In United States v. Allende, __ M.J. ___, No. 06-0908/NA (C.A.A.F. Mar. 12, 2008), CAAF resolves one remarkably narrow issue and then distinguishes one of its previous cases in a potentially significant manner. In Allende, Chief Judge Effron wrote for a unanimous court.
First the narrow issue. The TC in Allende authenticated the record “because of [the] absence of the military judge.” On appeal, the defense maintained that was an insufficient justification for substitute authentication. NMCCA agreed but held the error was harmless because: “(1) the record was substantially verbatim; (2) Appellant’s counsel received an opportunity to comment on any corrections prior to authentication; (3) Appellant did not raise any legal issues concerning the record’s accuracy prior to the convening authority’s action; and (4) Appellant did not allege on appeal that the record was inaccurate.” Id., slip op. at 7.

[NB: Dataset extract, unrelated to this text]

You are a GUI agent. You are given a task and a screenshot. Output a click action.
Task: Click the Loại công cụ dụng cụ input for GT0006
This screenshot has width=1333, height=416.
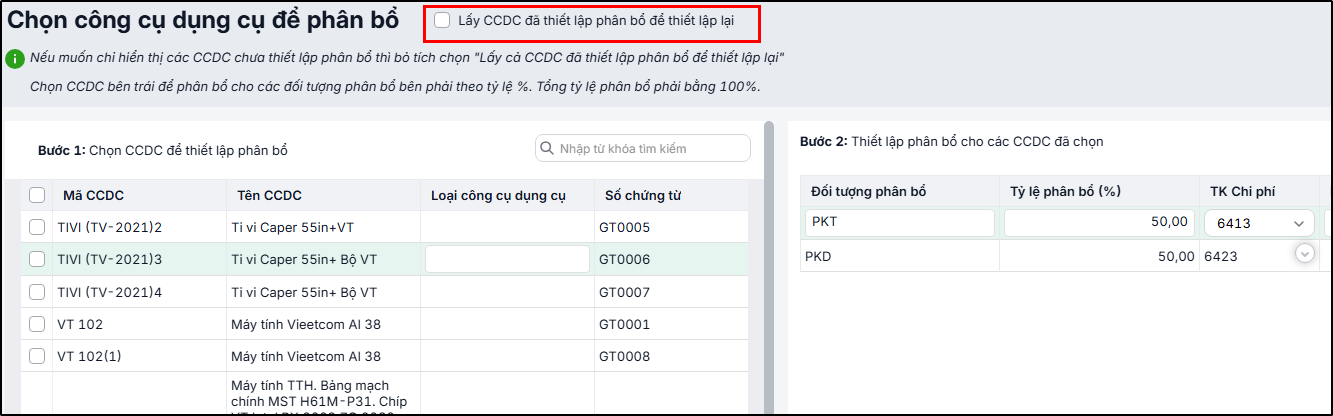507,259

CAAF held that NMCCA, having found the record substantially verbatim, did not err in holding that the erroneous authentication of the ROT by the TC did not materially prejudice Petty Officer Allende.

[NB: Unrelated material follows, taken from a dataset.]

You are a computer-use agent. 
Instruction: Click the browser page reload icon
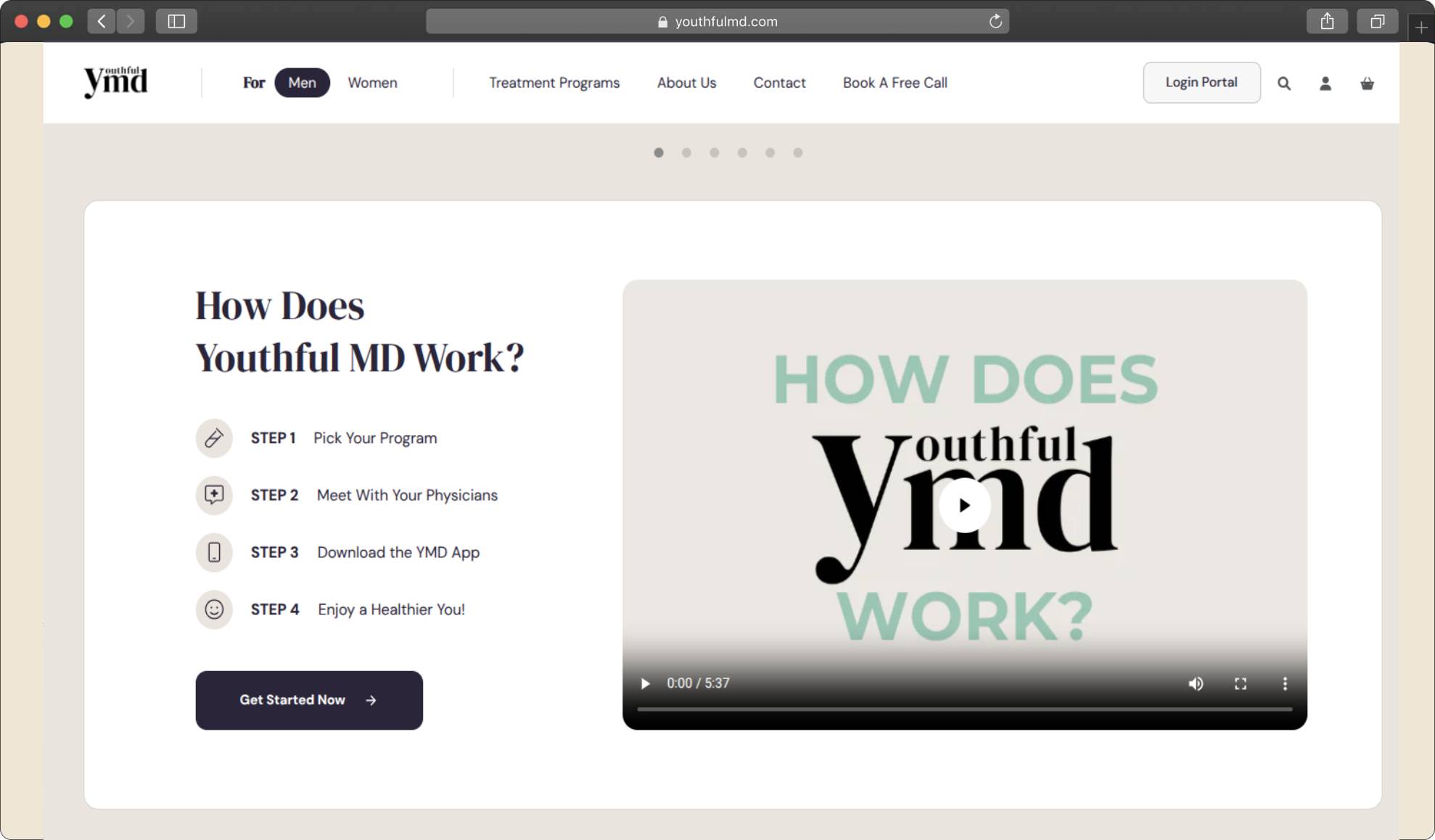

The second issue in the case involved appellate delay. Seven years elapsed between the trial and NMCCA’s affirmance. Petty Officer Allende maintained that he had been denied employment due to his lack of a DD-214 during this period. But he presented no information from potential employers to verify his claim. This lack of corroboration proved fatal. CAAF dropped a “compare” cite to United States v. Jones, 61 M.J. 80, 84-85 (C.A.A.F. 2005), which it described as “relying upon affidavits from a prospective employer to confirm that the lack of a DD-214 caused the employer to deny his application for employment.” Id., slip op. at 10.
The lesson is clear. When making an appellate delay claim based on interference with post-trial employment opportunities, no corroborating evidence from the employer equals no prejudice.